Making his way down the back stairway, into the kitchen, Haagen puts on the long leather mitten that mother and father wore when they worked the woodstove. He clenches his stuffed friend under his arm and cranks the hot brass handle that unlocks the front. Feeling the heat chap his delicate lips, Haagen closes his eyes a moment, and imagines the flames wrapping his face and reaching his ears. He places a log into those flames, and another one, then closes the stove. Replacing the mitten on the pile of split logs that father brought in from the stack on the back porch, Haagen catches site of movement out of the corner of his eye. It is coming from outside, perhaps in the yard.

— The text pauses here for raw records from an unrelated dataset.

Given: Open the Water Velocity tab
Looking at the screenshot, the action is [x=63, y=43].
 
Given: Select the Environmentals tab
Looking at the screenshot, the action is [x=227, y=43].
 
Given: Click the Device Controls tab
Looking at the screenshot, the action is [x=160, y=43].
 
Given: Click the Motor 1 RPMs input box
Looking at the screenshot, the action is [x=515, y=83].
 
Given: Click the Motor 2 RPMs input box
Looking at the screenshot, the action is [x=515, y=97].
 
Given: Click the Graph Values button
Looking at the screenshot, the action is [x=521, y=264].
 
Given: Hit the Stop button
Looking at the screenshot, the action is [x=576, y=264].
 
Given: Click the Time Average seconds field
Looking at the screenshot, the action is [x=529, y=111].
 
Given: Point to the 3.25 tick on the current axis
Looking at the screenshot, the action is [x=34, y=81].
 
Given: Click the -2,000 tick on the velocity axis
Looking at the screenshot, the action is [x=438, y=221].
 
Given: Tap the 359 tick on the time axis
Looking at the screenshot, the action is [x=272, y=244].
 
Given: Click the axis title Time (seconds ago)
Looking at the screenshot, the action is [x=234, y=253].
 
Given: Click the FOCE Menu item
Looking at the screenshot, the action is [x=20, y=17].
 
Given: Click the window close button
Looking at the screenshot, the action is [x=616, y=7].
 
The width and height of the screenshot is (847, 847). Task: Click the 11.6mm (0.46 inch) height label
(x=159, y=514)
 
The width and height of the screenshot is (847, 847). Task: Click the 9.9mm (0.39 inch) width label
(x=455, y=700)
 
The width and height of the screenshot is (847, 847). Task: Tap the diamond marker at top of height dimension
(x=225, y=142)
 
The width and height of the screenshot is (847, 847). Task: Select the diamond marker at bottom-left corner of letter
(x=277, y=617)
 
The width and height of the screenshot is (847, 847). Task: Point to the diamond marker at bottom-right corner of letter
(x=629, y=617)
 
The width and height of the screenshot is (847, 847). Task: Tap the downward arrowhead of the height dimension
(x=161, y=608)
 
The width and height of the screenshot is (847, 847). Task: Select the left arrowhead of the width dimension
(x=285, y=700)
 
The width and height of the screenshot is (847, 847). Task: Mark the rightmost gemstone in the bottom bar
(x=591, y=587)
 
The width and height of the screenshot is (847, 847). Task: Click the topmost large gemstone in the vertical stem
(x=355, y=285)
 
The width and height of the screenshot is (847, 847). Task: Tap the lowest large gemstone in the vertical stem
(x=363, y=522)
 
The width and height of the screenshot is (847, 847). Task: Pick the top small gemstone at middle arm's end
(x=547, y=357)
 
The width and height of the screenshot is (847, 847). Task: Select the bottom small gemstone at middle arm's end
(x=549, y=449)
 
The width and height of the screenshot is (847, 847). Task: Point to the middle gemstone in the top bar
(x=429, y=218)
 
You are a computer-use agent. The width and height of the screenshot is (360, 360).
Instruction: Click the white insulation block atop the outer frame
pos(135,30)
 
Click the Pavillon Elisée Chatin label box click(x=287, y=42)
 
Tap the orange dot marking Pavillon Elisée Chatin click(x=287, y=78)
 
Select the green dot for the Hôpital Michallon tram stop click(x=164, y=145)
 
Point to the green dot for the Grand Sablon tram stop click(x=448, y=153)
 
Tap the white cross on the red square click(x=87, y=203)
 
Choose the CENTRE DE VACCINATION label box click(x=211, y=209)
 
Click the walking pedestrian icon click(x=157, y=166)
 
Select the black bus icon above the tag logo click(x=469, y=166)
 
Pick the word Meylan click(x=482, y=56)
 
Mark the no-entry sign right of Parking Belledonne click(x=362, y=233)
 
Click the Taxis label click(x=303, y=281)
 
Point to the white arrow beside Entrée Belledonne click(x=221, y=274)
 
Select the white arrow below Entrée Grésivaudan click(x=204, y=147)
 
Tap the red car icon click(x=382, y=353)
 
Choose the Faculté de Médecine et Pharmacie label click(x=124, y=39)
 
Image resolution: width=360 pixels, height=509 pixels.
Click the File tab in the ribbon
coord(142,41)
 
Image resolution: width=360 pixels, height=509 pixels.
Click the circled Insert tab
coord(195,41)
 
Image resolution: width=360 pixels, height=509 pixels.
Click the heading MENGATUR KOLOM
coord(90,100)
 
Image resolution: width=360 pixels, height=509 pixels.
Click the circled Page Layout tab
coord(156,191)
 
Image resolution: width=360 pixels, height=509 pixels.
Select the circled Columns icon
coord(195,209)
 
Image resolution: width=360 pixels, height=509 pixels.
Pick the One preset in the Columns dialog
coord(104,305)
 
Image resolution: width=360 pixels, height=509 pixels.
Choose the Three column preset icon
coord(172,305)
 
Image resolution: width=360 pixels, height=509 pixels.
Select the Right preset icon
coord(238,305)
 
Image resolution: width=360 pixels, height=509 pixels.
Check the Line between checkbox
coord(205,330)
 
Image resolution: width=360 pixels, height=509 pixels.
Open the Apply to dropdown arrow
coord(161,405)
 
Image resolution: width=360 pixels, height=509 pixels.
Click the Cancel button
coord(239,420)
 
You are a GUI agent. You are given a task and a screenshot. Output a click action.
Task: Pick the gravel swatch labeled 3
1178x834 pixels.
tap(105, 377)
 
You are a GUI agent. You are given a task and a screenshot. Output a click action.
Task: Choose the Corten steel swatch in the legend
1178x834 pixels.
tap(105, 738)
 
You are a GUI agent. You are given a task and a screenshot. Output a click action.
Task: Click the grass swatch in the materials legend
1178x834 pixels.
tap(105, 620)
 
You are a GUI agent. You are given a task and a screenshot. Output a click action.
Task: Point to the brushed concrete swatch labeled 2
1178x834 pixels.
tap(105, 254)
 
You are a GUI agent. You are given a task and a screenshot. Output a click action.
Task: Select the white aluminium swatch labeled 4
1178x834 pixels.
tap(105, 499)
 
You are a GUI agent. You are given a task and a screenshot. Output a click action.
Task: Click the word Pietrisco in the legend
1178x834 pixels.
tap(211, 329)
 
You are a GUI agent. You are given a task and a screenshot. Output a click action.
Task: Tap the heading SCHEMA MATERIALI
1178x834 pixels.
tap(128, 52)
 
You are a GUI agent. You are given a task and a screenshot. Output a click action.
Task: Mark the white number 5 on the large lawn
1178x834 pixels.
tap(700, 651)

It comes as no surprise that the movement, followed by the sounds of hurried joy, is just the arrival of Christmas family at the neighbor’s house. Haagen, unsmiling, watches a dog escape the car, unleashed, and pursued. He waves to the dog, but dogs don’t always wave back. Decoratively wrapped boxes in big bags are delicately removed from the line of cars. Kids who stretch when they stand in the predawn darkness, still in their pajamas, turn back to find their coats and hats, then hustle their slipper-feet into the warmth of the house next door.

Haagen scoops up an armful of logs to replenish the small stack beside their woodstove. He drops the logs, turns to close the back door, and decides he would like some tea. Tea is the only thing he knows how to make, and he thinks his sister would like some too.

If the tree weren’t situated beside the stairs, Hettienne would never have stood a chance of getting the lights around it. They aren’t perfect, but now they are hung on the tree, not coiled in a printer paper box, and that is enough. The apples and red balls went up easily. She dragged over a stool mother used for reaching the big mason jars of dried beans from the top of the kitchen cabinets. She evenly spaced the red ornaments, generic ones, her father used to call them, gifts from somebody or other, he used to remark. Then she went to work on her box of twelve special ornaments.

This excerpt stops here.